The immigration website says it only takes 5 days so I was thinking that was fine except when I visited the office and was faced with bureaucracy and officialdom at its worse, I know the application process is going to take much longer. Admitting I had been here since May, although with a three week break to return the UK in the summer, I was accused of working illegally and was told I would have to pay fine of RWF200k (around £200). I was then told my police clearance papers were out of date and that I needed to produce certificates for my educational qualifications taken nearly 40 years ago.  I can just about remember what ‘O’ and ‘A’ levels I got, let alone what grades I got and not even sure if I still have the certificates and, if I do, they are likely to be in boxes in storage in the UK.

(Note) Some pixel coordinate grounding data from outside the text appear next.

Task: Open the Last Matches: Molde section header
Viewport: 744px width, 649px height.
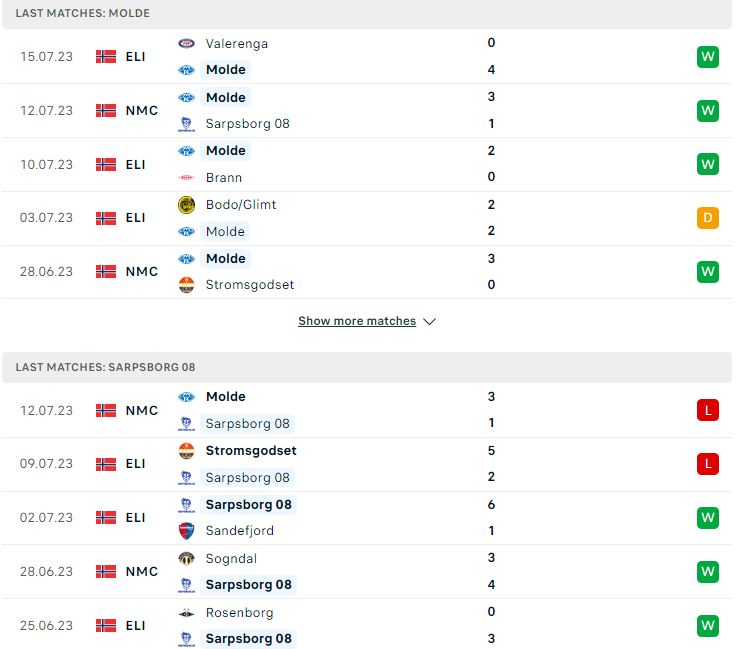Action: 367,13
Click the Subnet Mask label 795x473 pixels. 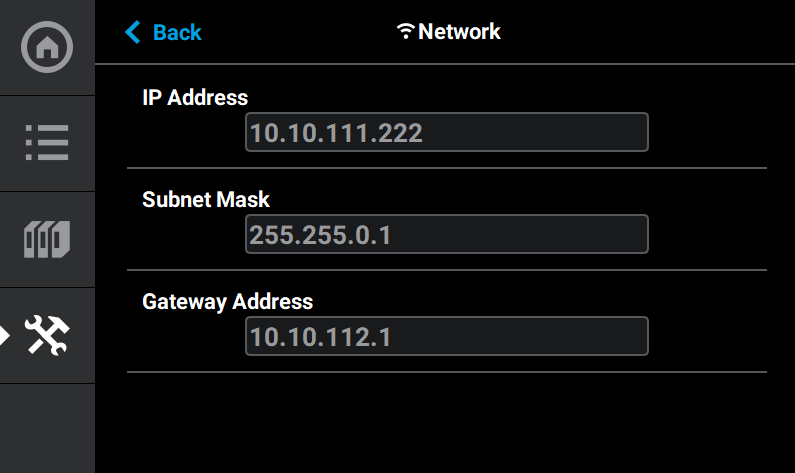(x=206, y=199)
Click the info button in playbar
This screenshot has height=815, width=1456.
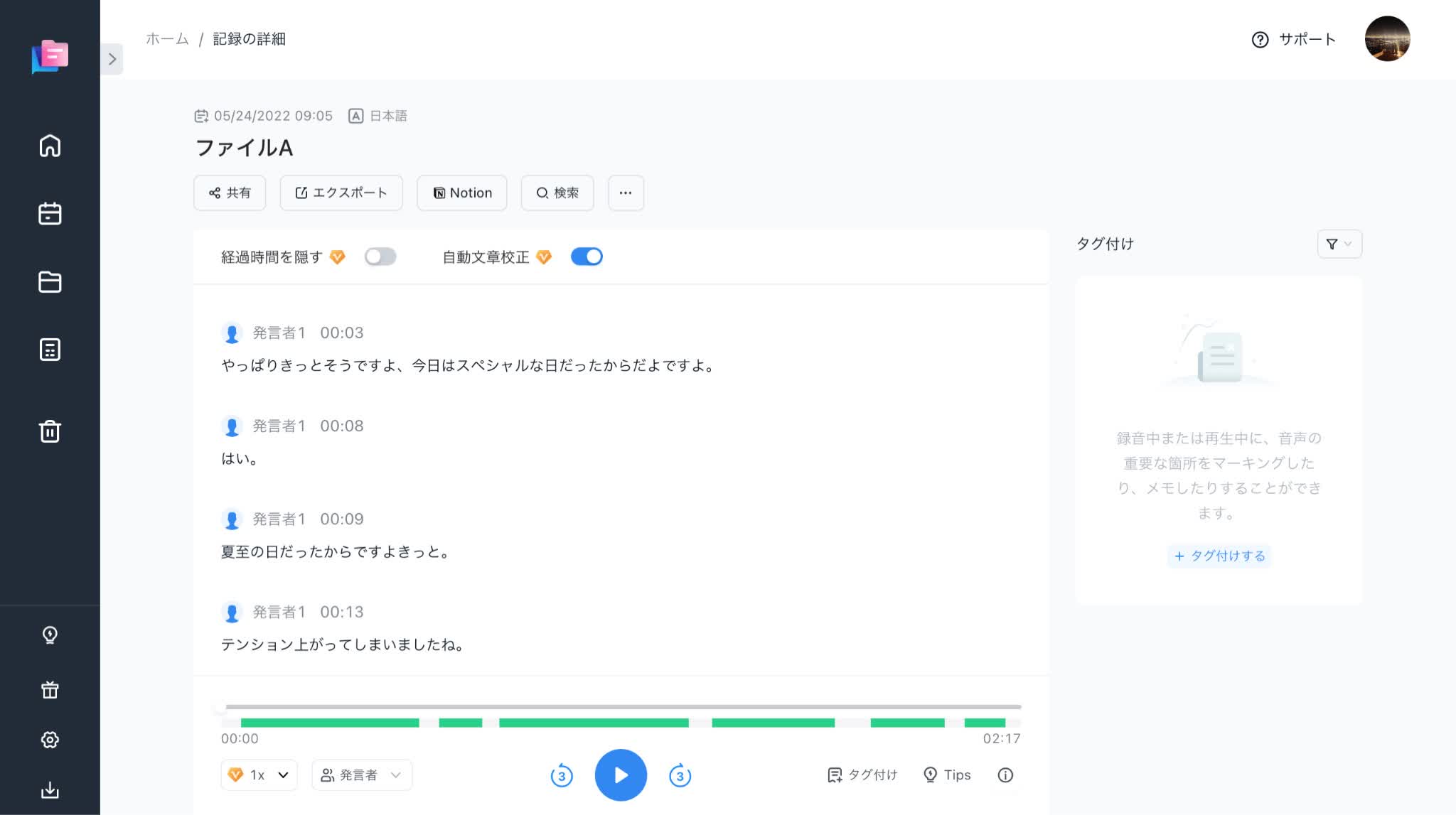tap(1007, 775)
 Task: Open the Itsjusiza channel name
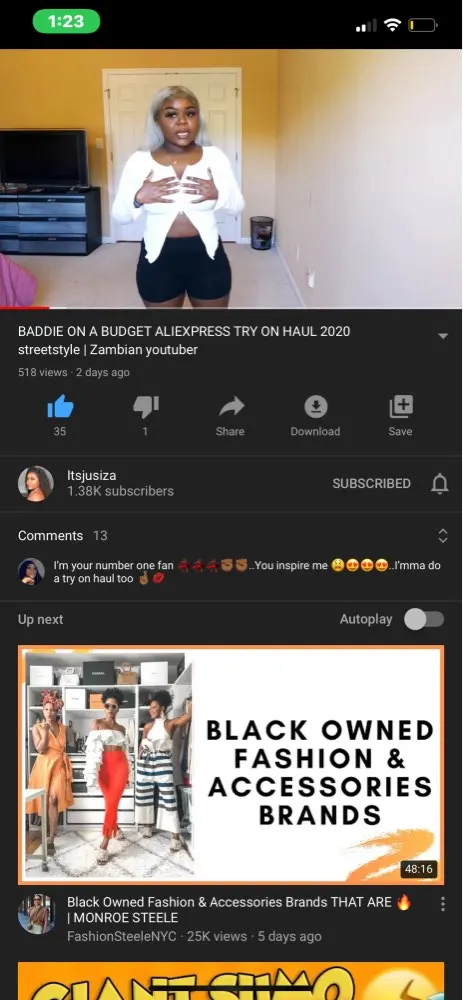(x=92, y=476)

Patronising, condescending, unfriendly, officious are some of the words that came to mind but I thought I was very restrained, stayed calm and patient and realised, had I been in this situation when I first arrived in Rwanda, I probably would have stuck two fingers up at them, walked out of the office and got the first plane home.

Anyway, the process continues and I need to spend the next few days re-writing my CV, compiling a very nice application letter and making sure I have everything in place so that the application can be processed although it may involve coming back to Kigali to get it sorted. Not sure what happens if I don’t get the visa/permit in place by 12th November (deadline date) – may have to come home for a while, go to Uganda for a time or pay a fine.  Calling on support from people here to help me go through the process so watch this space.

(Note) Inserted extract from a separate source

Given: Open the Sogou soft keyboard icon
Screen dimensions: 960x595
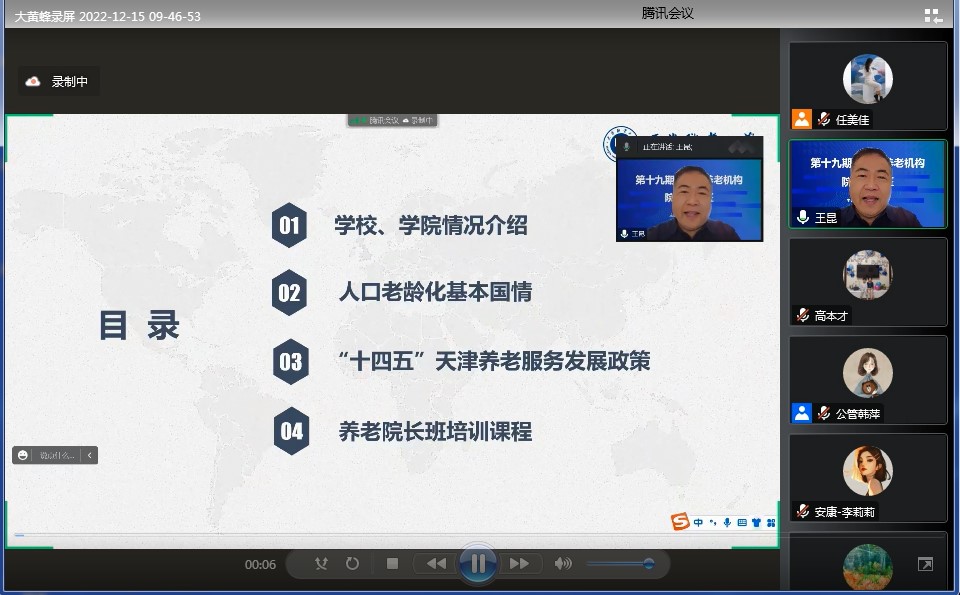Looking at the screenshot, I should pos(742,522).
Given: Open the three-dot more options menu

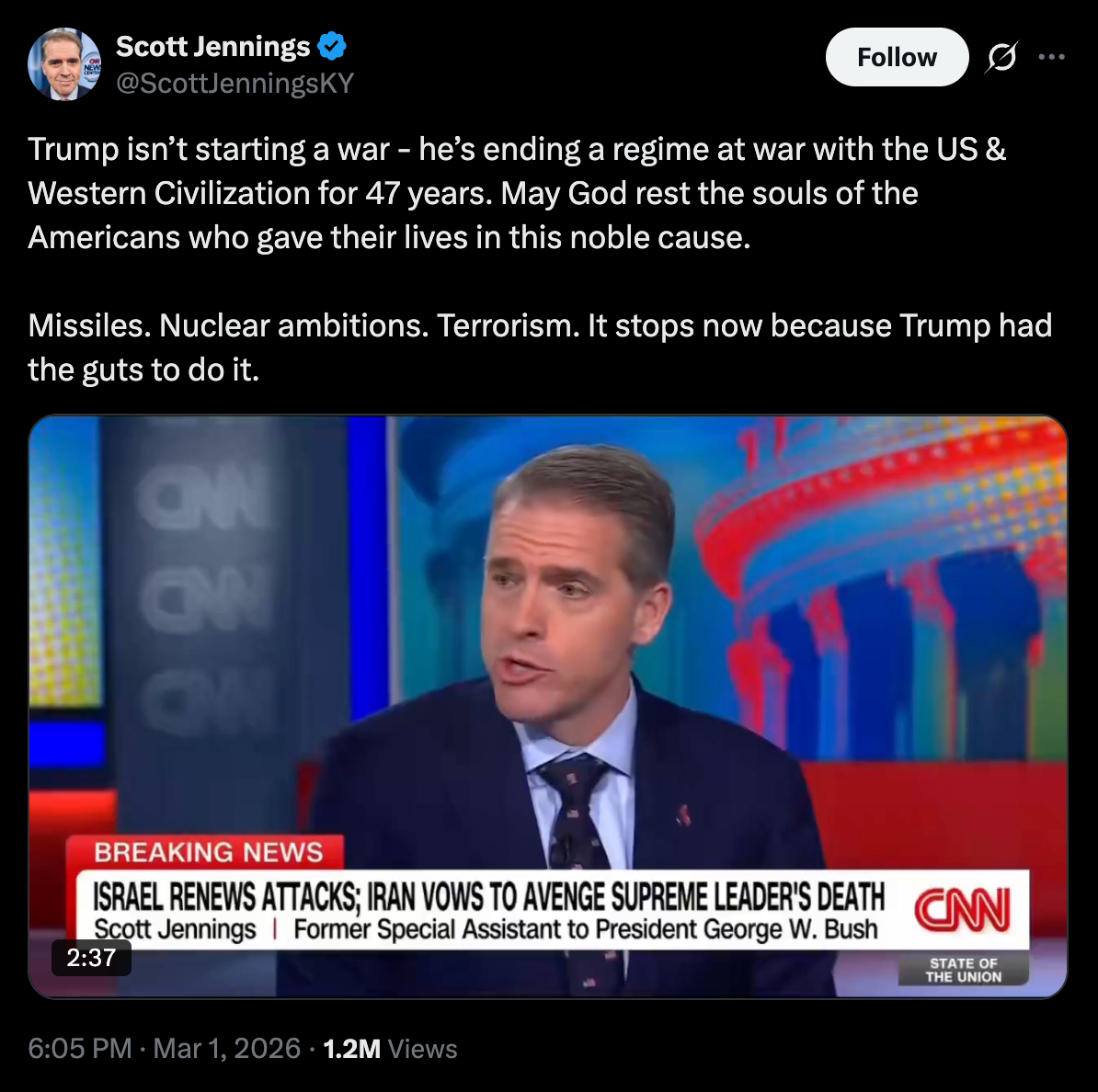Looking at the screenshot, I should pyautogui.click(x=1052, y=57).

Early morning at Peace Guest House
Following a lull in the heavy rains, these are now back. My stays for a few days in the week at the guesthouse, to avoid the evening heavy rains and a difficult walk home, allow me to attend a staff worship session at 7am each morning. All the staff meet to worship and pray before the day – they have lovely voices accompanied by an African drum, someone knocking together two pieces of wood and shaking some metal boxes that make the sound of maracas. I find it humbling that they come together and share some of their problems – sickness, difficulties in the family and on days, when the guesthouse is quiet, they pray for guests and then give thanks when guests start to arrive. They make me feel really welcome and always expect the ‘General Manager’ to say something and I love the sense of togetherness that we have in the morning slot irrespective of our roles and positions.

I continue to learn about the Rwandese every day as much as I try to learn more about myself.  Yes, I still have moments of frustration but I am getting much better of dealing with these and just learn to be more patient.  The reality is that everything just takes longer – going to the bank and waiting in the queue although sometimes the muzungu gets preferential treatment and is taken to the front of the queue which people don’t seem to mind about although I am the first to speak out if I see someone queue jumping.  Trying to buy electricity is an effort, particularly when you realise the meter has almost run out despite recently topping it with enough money to run the national grid only to discover the network is down and you have to wait for a few hours before they text you the code to tap into your meter.

Anyway, enjoying the city experience, meeting both my muzungu and Rwandese friends as well as seeing Enock, a lovely Ugandan young guy, who came to spend a year in Lewes a while back. City life is so different from the poorer rural areas that you could be in two different countries. The desire for designer brands is growing here, evident by a lady sitting in front of me in church this morning with a rather large Prada handbag. A few years ago, global brands were virtually non-existent here but today they are a sign of growing wealth and prosperity here in Kigali – hard to reconcile with some of the very poor people and families I come across in the southwest of the country.

Sign of development in Kigali
On Tuesday, will leave the city and start the five-hour drive back through the forest to that strange, but lovely land beyond that has become my home.